3 cups sifted cake flour
2 teaspoons baking powder
1/4 teaspoon salt
1 cup butter
1 pound powdered sugar
4 egg yolks, well beaten
1 cup milk
1 teaspoon vanilla
1 cup shredded coconut
4 egg whites, well beaten
Sift flour once, then measure. Add baking powder and salt. Sift 3 times. Cream butter thoroughly and add sugar gradually. Continue creaming until light and fluffy. Add egg yolks and beat well. Add flour mixture alternately with milk, beating after each addition.
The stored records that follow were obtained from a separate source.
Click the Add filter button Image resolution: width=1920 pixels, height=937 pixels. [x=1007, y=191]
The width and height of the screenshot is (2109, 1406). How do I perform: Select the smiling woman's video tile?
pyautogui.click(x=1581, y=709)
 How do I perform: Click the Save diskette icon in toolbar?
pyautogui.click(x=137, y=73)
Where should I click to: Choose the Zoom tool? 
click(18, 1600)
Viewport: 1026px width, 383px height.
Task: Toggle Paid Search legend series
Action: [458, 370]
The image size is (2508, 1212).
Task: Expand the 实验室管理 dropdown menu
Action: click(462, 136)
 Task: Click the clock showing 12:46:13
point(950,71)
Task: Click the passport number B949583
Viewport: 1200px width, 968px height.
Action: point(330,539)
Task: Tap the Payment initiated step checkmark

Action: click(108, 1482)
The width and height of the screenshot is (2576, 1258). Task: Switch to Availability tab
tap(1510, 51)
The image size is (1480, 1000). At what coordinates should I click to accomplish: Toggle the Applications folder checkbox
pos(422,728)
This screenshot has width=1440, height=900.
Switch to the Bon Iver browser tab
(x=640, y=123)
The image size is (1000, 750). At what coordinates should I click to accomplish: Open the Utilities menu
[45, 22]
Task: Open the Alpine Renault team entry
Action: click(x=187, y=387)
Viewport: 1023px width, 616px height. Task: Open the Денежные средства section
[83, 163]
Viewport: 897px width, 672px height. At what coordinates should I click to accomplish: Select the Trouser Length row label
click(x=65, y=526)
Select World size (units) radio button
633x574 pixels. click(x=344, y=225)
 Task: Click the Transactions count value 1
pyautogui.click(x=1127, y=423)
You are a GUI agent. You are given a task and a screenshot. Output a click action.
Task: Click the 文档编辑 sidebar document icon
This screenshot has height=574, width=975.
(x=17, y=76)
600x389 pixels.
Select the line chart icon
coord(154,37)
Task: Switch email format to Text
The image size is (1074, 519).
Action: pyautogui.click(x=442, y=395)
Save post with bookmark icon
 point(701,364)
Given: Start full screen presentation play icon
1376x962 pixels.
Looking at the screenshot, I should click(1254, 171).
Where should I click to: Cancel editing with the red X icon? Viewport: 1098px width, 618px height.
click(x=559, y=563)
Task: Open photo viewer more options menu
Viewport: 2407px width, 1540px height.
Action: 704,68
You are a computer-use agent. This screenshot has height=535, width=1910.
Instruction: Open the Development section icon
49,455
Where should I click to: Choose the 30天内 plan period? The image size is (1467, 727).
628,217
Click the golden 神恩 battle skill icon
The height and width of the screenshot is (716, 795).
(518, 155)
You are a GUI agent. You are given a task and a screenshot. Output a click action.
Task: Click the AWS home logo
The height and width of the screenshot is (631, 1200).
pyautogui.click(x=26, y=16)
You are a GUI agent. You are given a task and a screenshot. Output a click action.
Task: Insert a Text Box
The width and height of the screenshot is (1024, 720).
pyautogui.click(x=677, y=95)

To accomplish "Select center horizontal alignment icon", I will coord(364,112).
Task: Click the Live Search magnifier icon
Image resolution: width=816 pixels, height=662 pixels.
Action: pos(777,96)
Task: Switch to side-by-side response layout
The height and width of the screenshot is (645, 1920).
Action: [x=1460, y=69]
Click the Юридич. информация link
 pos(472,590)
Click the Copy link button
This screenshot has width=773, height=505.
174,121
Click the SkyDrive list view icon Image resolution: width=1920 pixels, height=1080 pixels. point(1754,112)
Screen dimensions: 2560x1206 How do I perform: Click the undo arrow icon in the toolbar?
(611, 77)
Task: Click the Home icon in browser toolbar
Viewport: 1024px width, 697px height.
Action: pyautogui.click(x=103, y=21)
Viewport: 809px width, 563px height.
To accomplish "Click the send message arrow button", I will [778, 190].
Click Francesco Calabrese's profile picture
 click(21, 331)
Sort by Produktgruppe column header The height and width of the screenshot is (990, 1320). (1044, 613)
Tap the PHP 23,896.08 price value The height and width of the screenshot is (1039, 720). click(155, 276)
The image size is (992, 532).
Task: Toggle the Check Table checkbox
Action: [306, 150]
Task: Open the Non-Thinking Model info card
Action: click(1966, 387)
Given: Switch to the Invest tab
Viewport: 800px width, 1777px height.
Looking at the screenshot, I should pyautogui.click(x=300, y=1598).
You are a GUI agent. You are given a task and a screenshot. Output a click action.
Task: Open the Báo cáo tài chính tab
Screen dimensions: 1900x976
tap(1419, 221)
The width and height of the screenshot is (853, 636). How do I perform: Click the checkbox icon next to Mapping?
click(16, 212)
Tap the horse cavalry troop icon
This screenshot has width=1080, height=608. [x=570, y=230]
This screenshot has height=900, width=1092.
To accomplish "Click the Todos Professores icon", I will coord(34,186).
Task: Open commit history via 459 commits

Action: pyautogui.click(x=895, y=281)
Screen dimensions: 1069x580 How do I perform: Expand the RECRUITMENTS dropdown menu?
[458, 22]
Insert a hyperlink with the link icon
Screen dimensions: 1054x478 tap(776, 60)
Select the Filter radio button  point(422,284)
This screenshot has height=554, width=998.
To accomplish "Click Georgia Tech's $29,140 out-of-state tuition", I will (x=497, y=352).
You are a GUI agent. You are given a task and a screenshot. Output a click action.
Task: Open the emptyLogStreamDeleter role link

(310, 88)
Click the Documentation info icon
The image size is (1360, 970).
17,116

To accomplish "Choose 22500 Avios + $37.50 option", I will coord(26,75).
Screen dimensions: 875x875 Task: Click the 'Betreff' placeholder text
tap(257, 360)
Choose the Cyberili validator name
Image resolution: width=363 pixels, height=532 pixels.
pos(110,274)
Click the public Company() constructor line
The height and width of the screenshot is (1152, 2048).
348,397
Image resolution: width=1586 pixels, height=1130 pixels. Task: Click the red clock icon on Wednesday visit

Stir in coconut and vanilla. Fold in egg whites carefully. Bake in greased 8-inch pans at 350° for about 30 minutes or until done. Makes three 8-inch layers.

Frosting
1 cup sugar
1/2 cup light corn syrup
3 tablespoons water
3 egg whites
1/4 teaspoon cream of tartar
1/4 teaspoon salt
1 1/2 teaspoons vanilla
1 cups grated coconut

Combine sugar, corn syrup, water, egg whites, cream of tartar and salt in top of double boiler. Cook over rapidly boiling water, beating with electric or rotary beaters until mixture stands in peaks. Remove from heat; add vanilla. Continue beating until frosting holds deep swirls. Frost cake sprinkle immediately with grated coconut, pressing coconut onto sides of cake with hands.